Registering a Blueprint in AWS Glue - AWS Glue

Registering a Blueprint in AWS Glue

The AWS Glue blueprints feature is in preview release for AWS Glue and is subject to change.

After the AWS Glue developer has coded the blueprint and uploaded a ZIP archive to Amazon Simple Storage Service (Amazon S3), an AWS Glue administrator must register the blueprint. Registering the blueprint makes it available for use.

When you register a blueprint, AWS Glue copies the blueprint archive to a reserved Amazon S3 location. You can then delete the archive from the upload location.

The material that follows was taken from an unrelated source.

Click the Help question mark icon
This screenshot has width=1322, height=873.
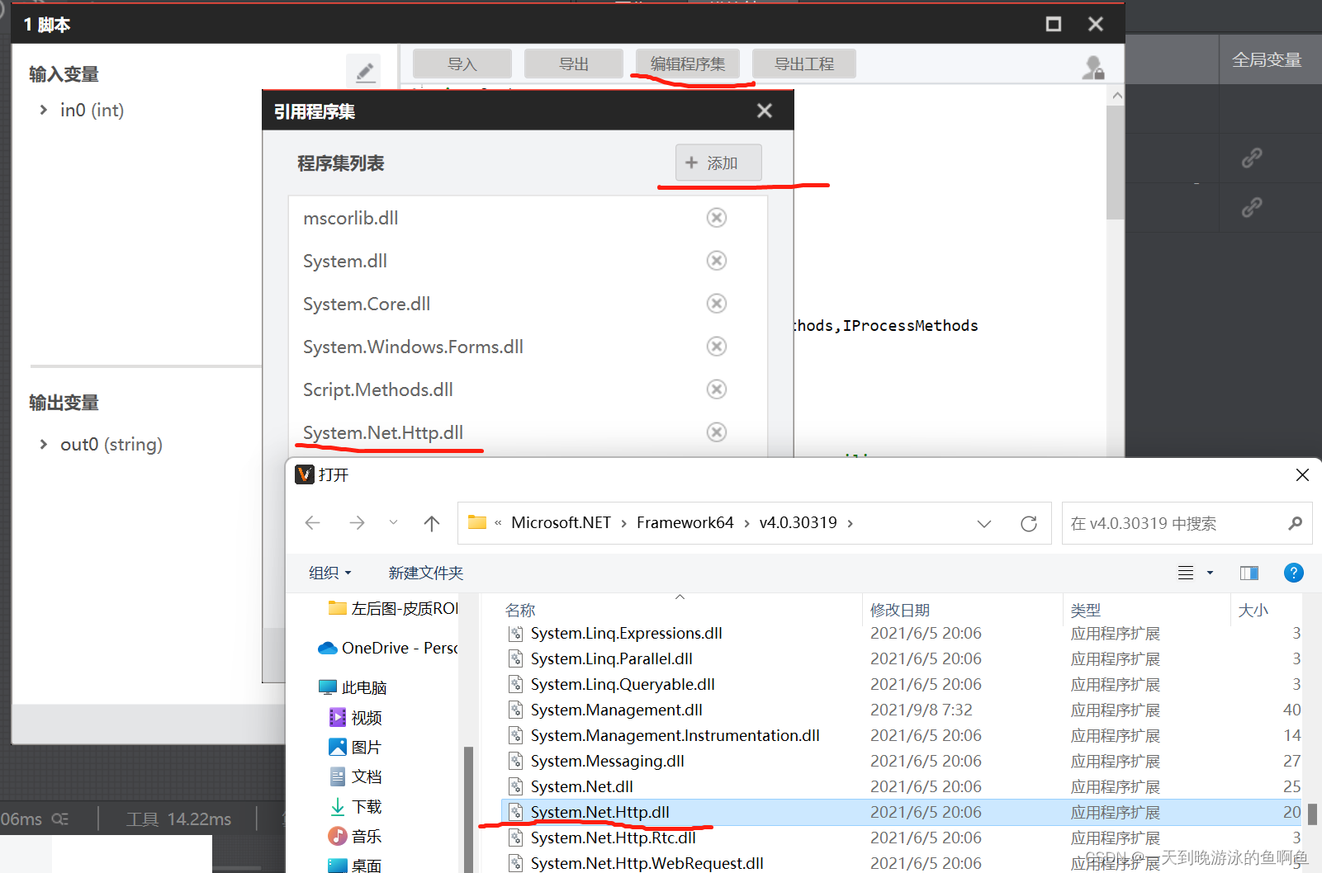(1293, 572)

To register a blueprint, you need read permissions on the Amazon S3 location that contains the uploaded archive. You also need the AWS Identity and Access Management (IAM) permission glue:CreateBlueprint. For the suggested permissions for an AWS Glue administrator who must register, view, and maintain blueprints, see AWS Glue Administrator Permissions for Blueprints.

You can register a blueprint by using the AWS Glue console, AWS Glue API, or AWS Command Line Interface (AWS CLI).

To register a blueprint (console)

  1. Ensure that you have read permissions (s3:GetObject) on the blueprint ZIP archive in Amazon S3.

  2. Open the AWS Glue console at https://console.aws.amazon.com/glue/.

    Sign in as a user that has permissions to register a blueprint. Switch to the same AWS Region as the Amazon S3 bucket that contains the blueprint ZIP archive.

  3. In the navigation pane, choose Blueprints. Then on the Blueprints page, choose Add blueprint.

  4. Enter a blueprint name and optional description.

  5. For ZIP archive location (S3), enter the Amazon S3 path of the uploaded blueprint ZIP archive. Include the archive file name in the path and begin the path with s3://.

  6. (Optional) Add tag one or more tags.

  7. Choose Add blueprint.

    The Blueprints page returns and shows that the blueprint status is CREATING. Choose the refresh button until the status changes to ACTIVE or FAILED.

  8. If the status is FAILED, select the blueprint, and on the Actions menu, choose View.

    The detail page shows the reason for the failure. If the error message is "Unable to access object at location..." or "Access denied on object at location...", review the following requirements:

    • The user that you are signed in as must have read permission on the blueprint ZIP archive in Amazon S3.

    • The Amazon S3 bucket that contains the ZIP archive must have a bucket policy that grants read permission on the object to your AWS account ID. For more information, see Developing Blueprints in AWS Glue.

    • The Amazon S3 bucket that you're using must be in the same Region as the Region that you're signed into on the console.

  9. Ensure that data analysts have permissions on the blueprint.

    The suggested IAM policy for data analysts is shown in Data Analyst Permissions for Blueprints. This policy grants glue:GetBlueprint on any resource. If your policy is more fine-grained at the resource level, then grant data analysts permissions on this newly created resource.

To register a blueprint (AWS CLI)

  1. Enter the following command.

    aws glue create-blueprint --name <blueprint-name> [--description <description>] --blueprint-location s3://<s3-path>/<archive-filename>
  2. Enter the following command to check the blueprint status. Repeat the command until the status goes to ACTIVE or FAILED.

    aws glue get-blueprint --name <blueprint-name>

    If the status is FAILED and the error message is "Unable to access object at location..." or "Access denied on object at location...", review the following requirements:

    • The user that you are signed in as must have read permission on the blueprint ZIP archive in Amazon S3.

    • The Amazon S3 bucket containing the ZIP archive must have a bucket policy that grants read permission on the object to your AWS account ID. For more information, see Publishing a Blueprint.

    • The Amazon S3 bucket that you're using must be in the same Region as the Region that you're signed into on the console.